その、さらに後ろに立っている人物。 戦闘に疎く、相手の力量など分からない筈のカズ子が、一目見ただけで、足をすくませてしまった相手。
「...よく覚えておきなさい。」
アケミが、直ぐ後ろのカズ子にしか聞こえない小声で呟く。
勿論、本名は別にあるのだろうが、誰もそれを知らない。
役回りは、叔父の雪之絵 御緒史がその財力をつぎ込んで雇ったボディーガードなのだが、実際はそんな生易しい存在ではないのは、アケミの言葉からも明らかだろう。
雪之絵真紀が、鳳仙、陸刀、雪之絵の三家を統括する雪之絵御緒史を始末出来ない理由も、『白い死神』が側にいるからである。
更に、欲深い鳳仙 圭が、雪之絵 御緒史に服従しているのも、『白い死神』の存在があるからだ。
カズ子の父親は、現在病気で入院中。 アケミの父親は事故で入院中である。 アケミは、この両方とも鳳仙 圭が関係していると考えている。
もし『白い死神』が側にいなければ、きっと鳳仙 圭は雪之絵 御緒史に手を下し、雪之絵の実権も握っていた事だろう。
「...アケミ。 陸刀のヒットマンは壊滅寸前だそうだな?」
考え込んでいたアケミとカズ子の意識を、雪之絵 御緒史の低い声が呼び覚ます。
「ええ、おかげさまでね。」
嫌味にしか聞こえない返し言葉であるが、実際、全て御緒史の娘、雪之絵真紀が原因である。

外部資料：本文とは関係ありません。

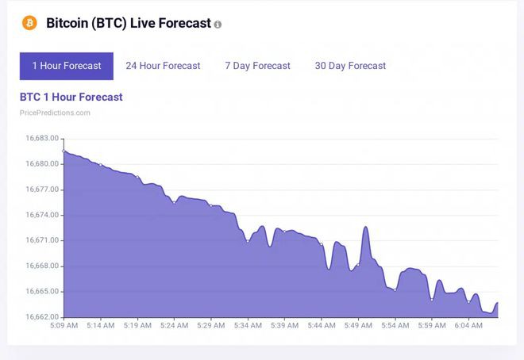Click the 5:59 AM time axis label
This screenshot has height=360, width=524.
[430, 325]
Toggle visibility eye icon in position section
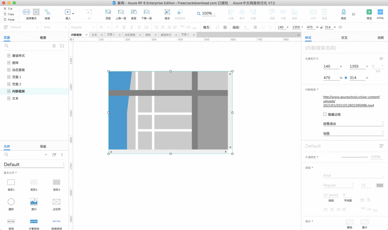 [x=381, y=59]
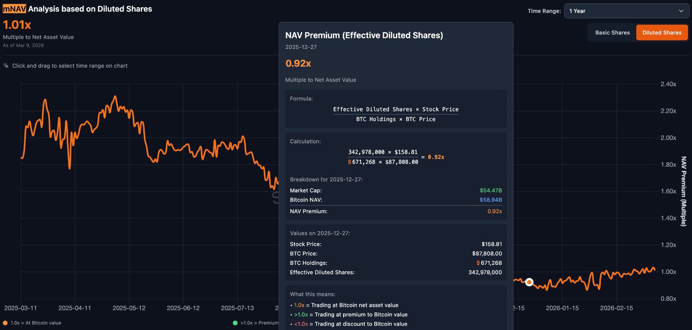The height and width of the screenshot is (330, 692).
Task: Click Bitcoin symbol in calculation denominator
Action: 350,162
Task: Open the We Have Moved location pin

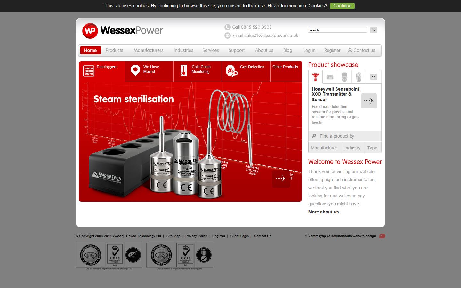Action: click(135, 70)
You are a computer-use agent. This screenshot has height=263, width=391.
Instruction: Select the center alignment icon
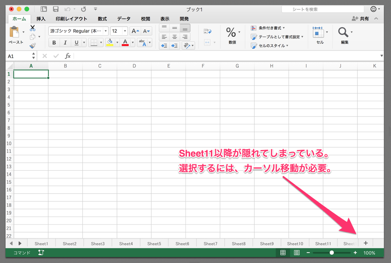[174, 37]
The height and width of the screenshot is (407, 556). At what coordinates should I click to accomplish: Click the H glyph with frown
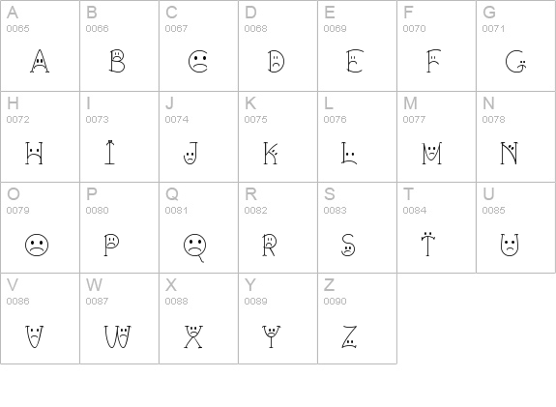tap(34, 153)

「でも、どうなされたんですか? 何で雪之絵の叔父様がここに?」
カズ子の疑問に、鳳仙 圭がいつもの笑顔で答えた。
「御緒史叔父様は、僕達が窮地に陥っていると思われて、力を貸しにいらしたんだよ。」
どうやら、そう言う事らしい。
「お前達があまりに不甲斐ないからな。自分で出陣して来たのだ。」
雪之絵 御緒史の言葉に、鳳仙 圭がクスリと笑う。
「...何が可笑しい?」
「いえいえ、嬉しいのですよ。」
大袈裟に両手を広げて取り繕って見せるが、その言葉と本心はまったく別物だった。実際アケミも、これに関しては鳳仙 圭と同意見である。
『白い死神』 一人をヒットマンとして送り出せば、それだけで充分なのに、こうして御緒史までが付いて来た。
心底 雪之絵真紀を恐れている御緒史は、きっと鳳仙屋敷に滞在する間も、『白い死神』は常に自分の側に置いておく事だろう。
御緒史が直接戦闘に赴くとは思えないので、『白い死神』 も鳳仙屋敷に入り浸りと言う事になる。
「『白い死神』は、警備に集中させる。」
ほらね。 と、思わず出そうにるのを、何とかこらえるアケミ。
「...連れて来たのは、『白い死神』だけではないぞ? 『エデン』もだ。」
『エデン』、その名を聞いた途端、アケミの顔色が変る。
それだけではない、鳳仙 圭さえもその表情を一変させた。 今までの余裕の笑みは完全に消え去り、眉間にシワわ寄せる。
カズ子は兄のこんな顔を、今まで見た事がない。
「誰です? 『エデン』って。」
一人だけ理解していないカズ子の言葉は、とても滑稽に聞こえた。しかしその無知さは、今回だけは幸いであると、アケミは思う。
「『エデン』っていうのはね。 とある家族の総称なの。」
「家族の総称?」
「そう、父親と母親と、双子の兄と妹、四人の総称。」
...来た。
誰かの言葉と共に、その家族が姿を表した。 廊下の奥から、その家族がこっちに向かって歩いて来る。